Il parle vite. Salue la performance des enduro-bikers venus ces jours-ci à un saut de batracien de là, envahir la plage du Touquet telle une nuée de sauterelles, faire démonstration de force et de farce : « des abdos et une volonté d’acier pour aller au bout voilà ce qu’il faut aux premiers ; le sens du spectacle, un engagement furieux et désintéressé de carnaval pour les suiveurs » achève t-il ainsi, animé, une brève conversation avec quelques aficionados venus s’attabler la veille.
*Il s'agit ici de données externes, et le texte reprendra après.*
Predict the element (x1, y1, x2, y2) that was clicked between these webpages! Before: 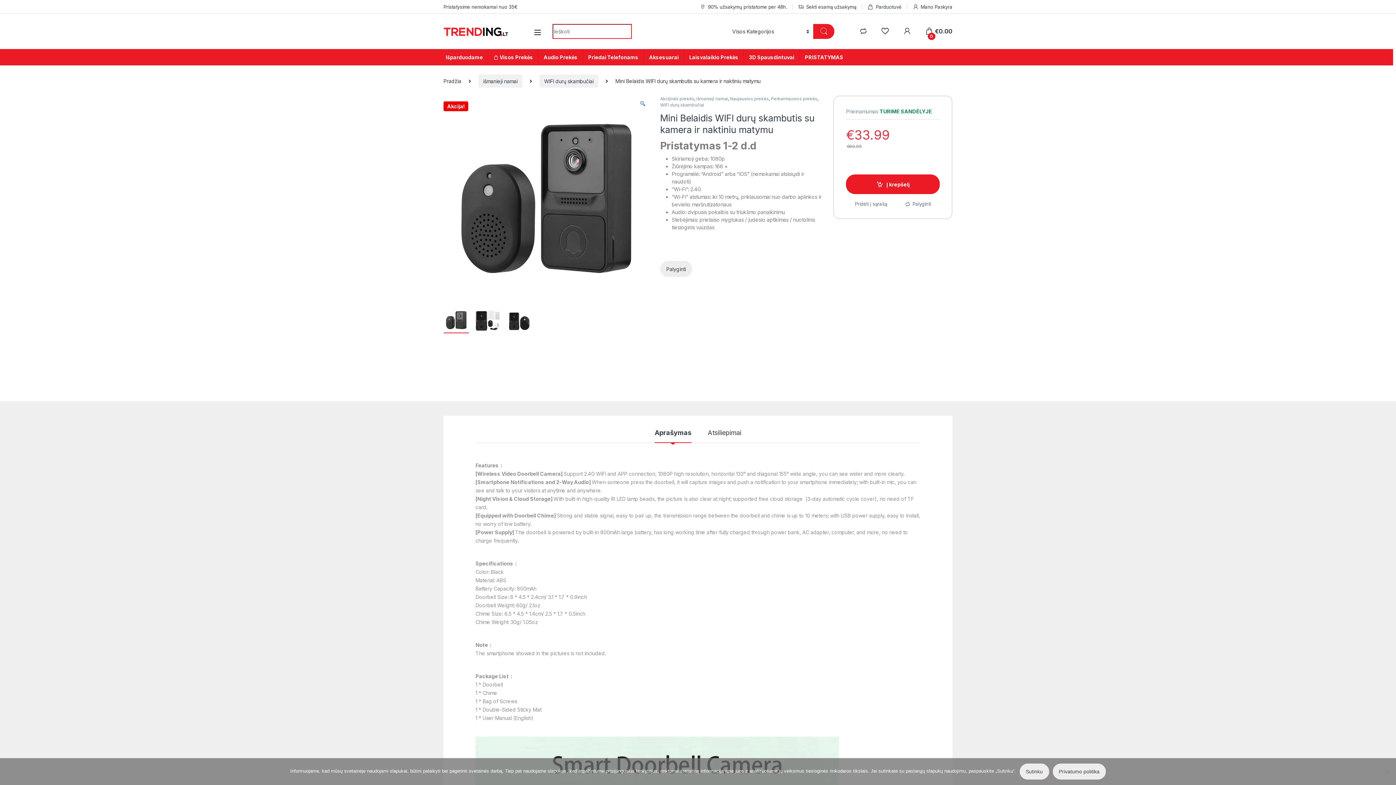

Se pâmer sans doute. Venus dormir ensuite, rêver plutôt, dans l’une des huttes de son domaine. Venus assister enfin à la vrombissante psalmo- parade. Alexandre Gauthier salue soudain. Tourne les talons. Hèle un prénom et deux consignes par l’entrebaîllement d’une porte, s’engouffre par une autre. Le chef a une mission. Une étoile. 37 ans. Une seule vie. Tout terrain, martial, précis, explorateur. On devine en lui une force de la nature désireuse de donner à la nature toute sa force. Un home grenouille. Alexandre Gauthier se trouve en cuisine « dans son élément ». Il y œuvre. Qu’il soit dedans dehors, il s’y affaire sans cesse. Tout à l’œuvre.
- Dans ses cuisines (il en dirige plusieurs outre celle, historique, héritée de son papa vers 2003 à Montreuil sur Mer, la scène nationale de Calais se voit rehaussée de sa restauration depuis 2009).
- Sur ses cuisines (il a réfléchi ses espaces avec Patrick Bouchain, architecte apocryphe).
- Hors les murs, il œuvre encore : Alexandre observe puis dompte, en laboratoire mais aux prises avec la nature dont il se saisit tel ce ganadero, son taureau par les cornes. (il confesse fièrement, dans son ouvrage, la révélation forcée de la Saint-Jacques, brûlée à vif…)
Observateur ? Affirmatif. Ses chambres, mêmes sont photographiques : les huttes bordant le restaurant de la Grenouillère s’apparentent, étymologiquement, à des cameras. Où notre temps de pause se cala sur l’optimale captation de lumière!
Une étoile ? Plus pour longtemps. Une deuxième le guette. Comment résistera t-il à la tentation de briller d’un deuxième feu au firmament de la grande casserole, alias constellation des grands chefs ? Dont on sait que certaines, quoique inertes, étincellent encore.
Résister. Voilà tout le mal que nous lui souhaitons. Tant la promulgation des étoiles nous semble comminatoire. L’écrin stellaire ne saurait émollier le double tranchant de son diamant : d’une part les injonctions du monde, bien sûr, auquel la deuxième étoile offre surtout la possibilité de déchoir ceux jadis consacrés par lui-même, d’autre part les passions secrètes. Nous gageons ici que ce chef d’expériences – au pluriel s’il vous plaît tant il paraît enclin à en poursuivre plutôt qu’à se gargariser des passées- ce jeune homme d’expériences donc, saura conjurer l’augure inscrit au fronton de sa cheminée, et contenir en sa grenouille la résistible envie de devenir bœuf. Son palmarès, nourri, rapporté à son accessibilité, manifeste, indique que oui, Alexandre Gauthier, résistera à la folie des grandeurs. Il semble né sous une bonne étoile.